### ENTRIES PROVIDED
§ §
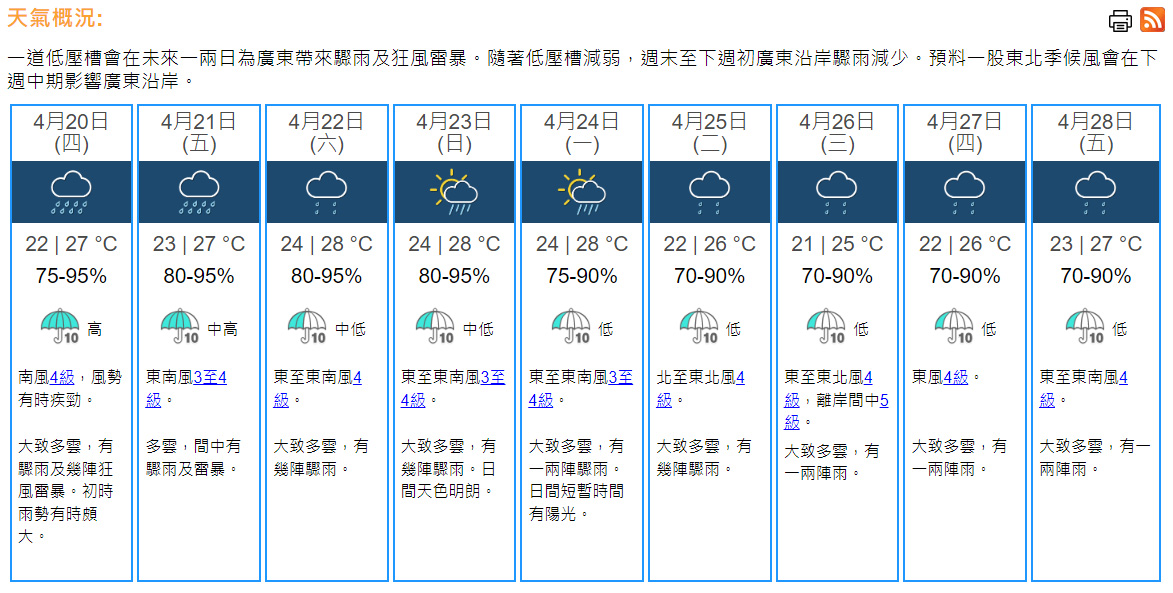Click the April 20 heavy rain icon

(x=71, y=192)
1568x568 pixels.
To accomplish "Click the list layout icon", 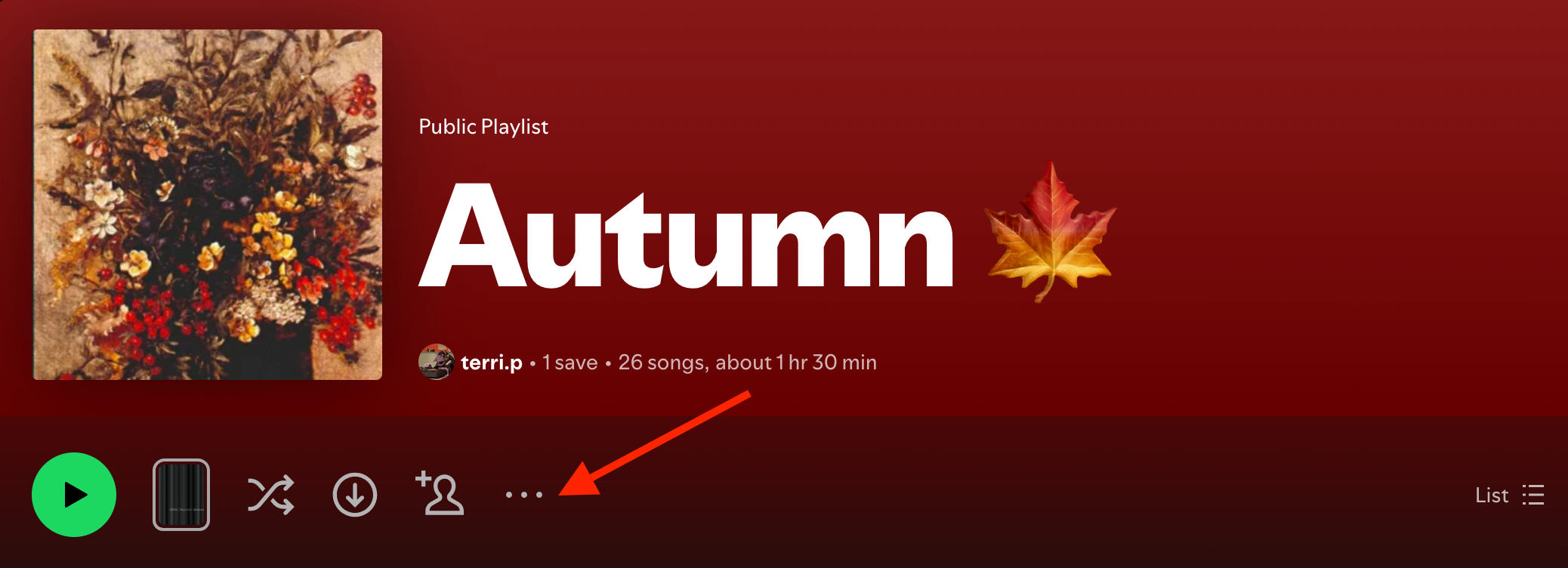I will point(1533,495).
§ §
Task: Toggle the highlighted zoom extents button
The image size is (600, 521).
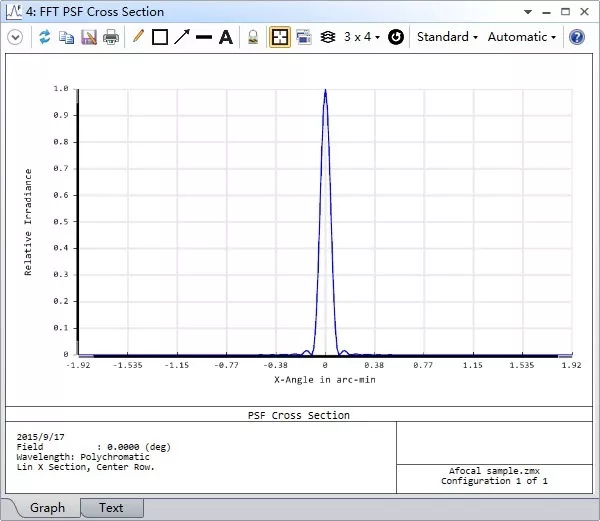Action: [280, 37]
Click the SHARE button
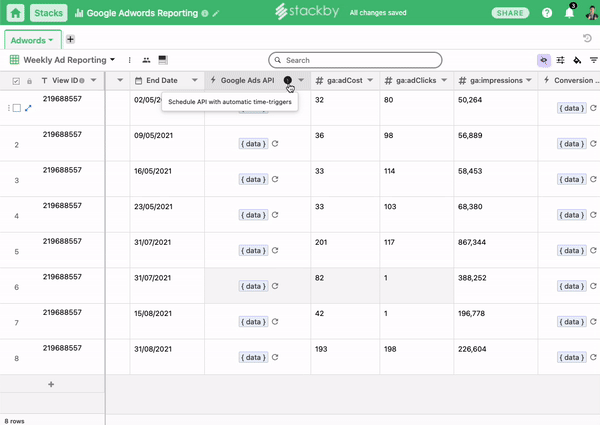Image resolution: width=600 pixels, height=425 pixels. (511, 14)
§ §
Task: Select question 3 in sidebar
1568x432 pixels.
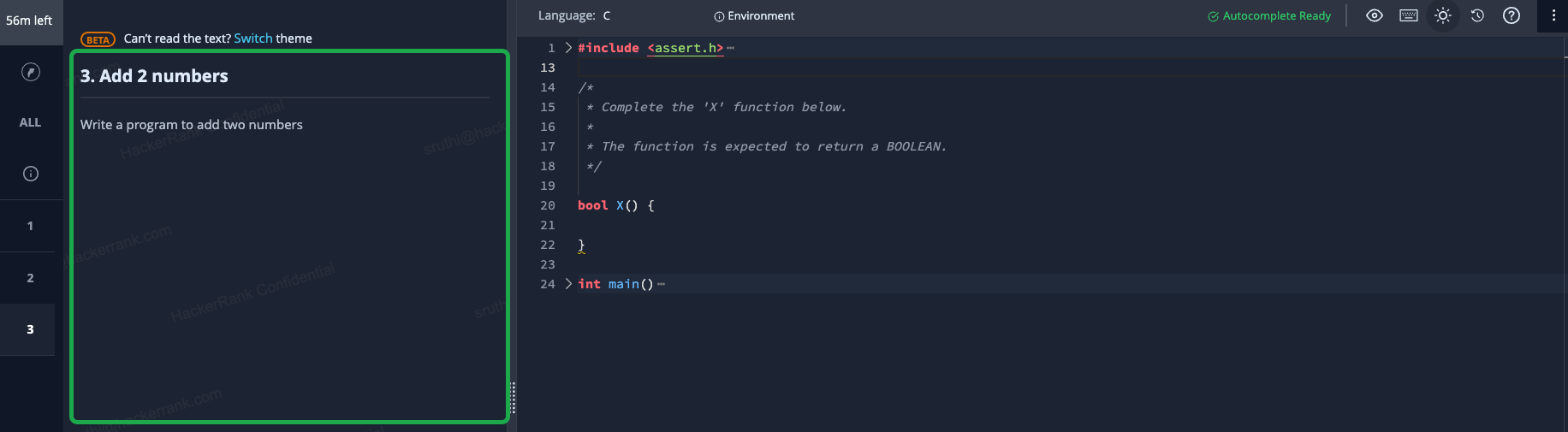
§ §
### DIRECTIVE
Render the lines of the entries that open with the line containing "Task: Select question 3 in sidebar" and close with the line containing "1568x432 pixels." as a Markdown table with the columns Row and Text. Number each line in order and leave out any blank lines.

### OUTPUT FOR THIS EXERCISE
| Row | Text |
|---|---|
| 1 | Task: Select question 3 in sidebar |
| 2 | 1568x432 pixels. |